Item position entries
■ ■ ■ ■

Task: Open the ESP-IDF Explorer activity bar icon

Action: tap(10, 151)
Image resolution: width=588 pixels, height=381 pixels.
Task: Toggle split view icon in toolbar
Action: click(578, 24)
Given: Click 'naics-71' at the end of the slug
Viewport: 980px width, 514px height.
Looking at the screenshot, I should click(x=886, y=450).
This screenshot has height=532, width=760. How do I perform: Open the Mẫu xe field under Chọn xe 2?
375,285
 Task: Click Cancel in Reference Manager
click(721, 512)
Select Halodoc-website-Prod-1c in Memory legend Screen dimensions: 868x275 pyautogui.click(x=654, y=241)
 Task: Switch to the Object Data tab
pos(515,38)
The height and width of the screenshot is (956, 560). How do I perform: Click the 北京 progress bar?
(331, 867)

■ ■ ■ ■

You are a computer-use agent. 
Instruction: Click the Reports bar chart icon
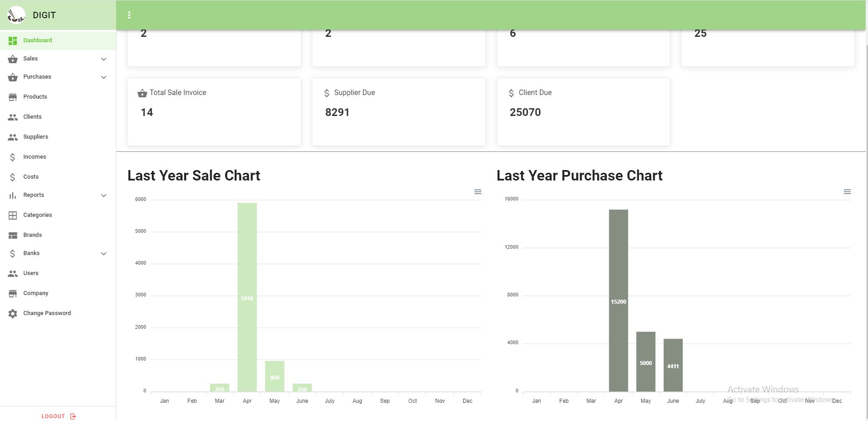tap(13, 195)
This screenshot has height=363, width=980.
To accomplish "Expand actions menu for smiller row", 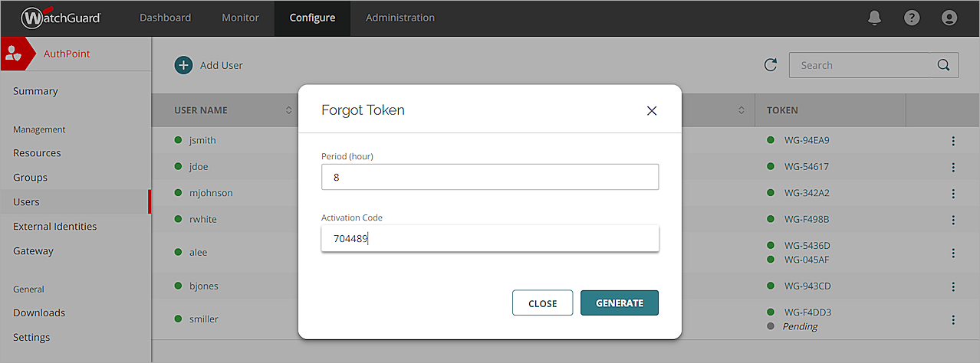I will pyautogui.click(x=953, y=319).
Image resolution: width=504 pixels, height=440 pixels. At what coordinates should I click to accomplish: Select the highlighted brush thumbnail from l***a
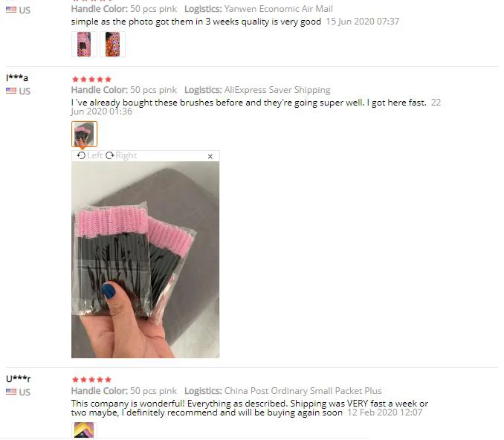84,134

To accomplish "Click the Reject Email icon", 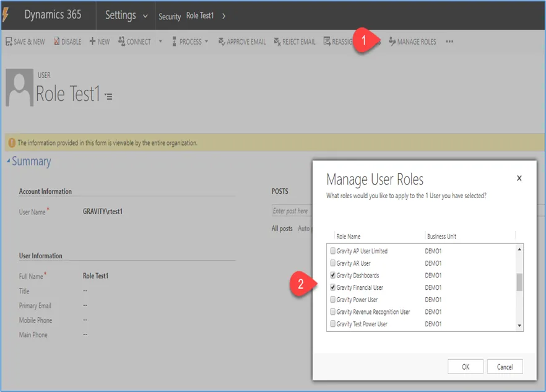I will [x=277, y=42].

■ ■ ■ ■

▶ _Brief_
Reproduce the data above verbatim, from the line with "Task: Open the" to the line with "pos(515,38)", including both of those lines.

▶ _The output_
Task: Open the ESP-IDF Explorer activity bar icon

Action: tap(10, 151)
Image resolution: width=588 pixels, height=381 pixels.
Task: Toggle split view icon in toolbar
Action: click(578, 24)
Given: Click 'naics-71' at the end of the slug
Viewport: 980px width, 514px height.
Looking at the screenshot, I should click(x=886, y=450).
This screenshot has height=532, width=760. How do I perform: Open the Mẫu xe field under Chọn xe 2?
375,285
 Task: Click Cancel in Reference Manager
click(721, 512)
Select Halodoc-website-Prod-1c in Memory legend Screen dimensions: 868x275 pyautogui.click(x=654, y=241)
 Task: Switch to the Object Data tab
pos(515,38)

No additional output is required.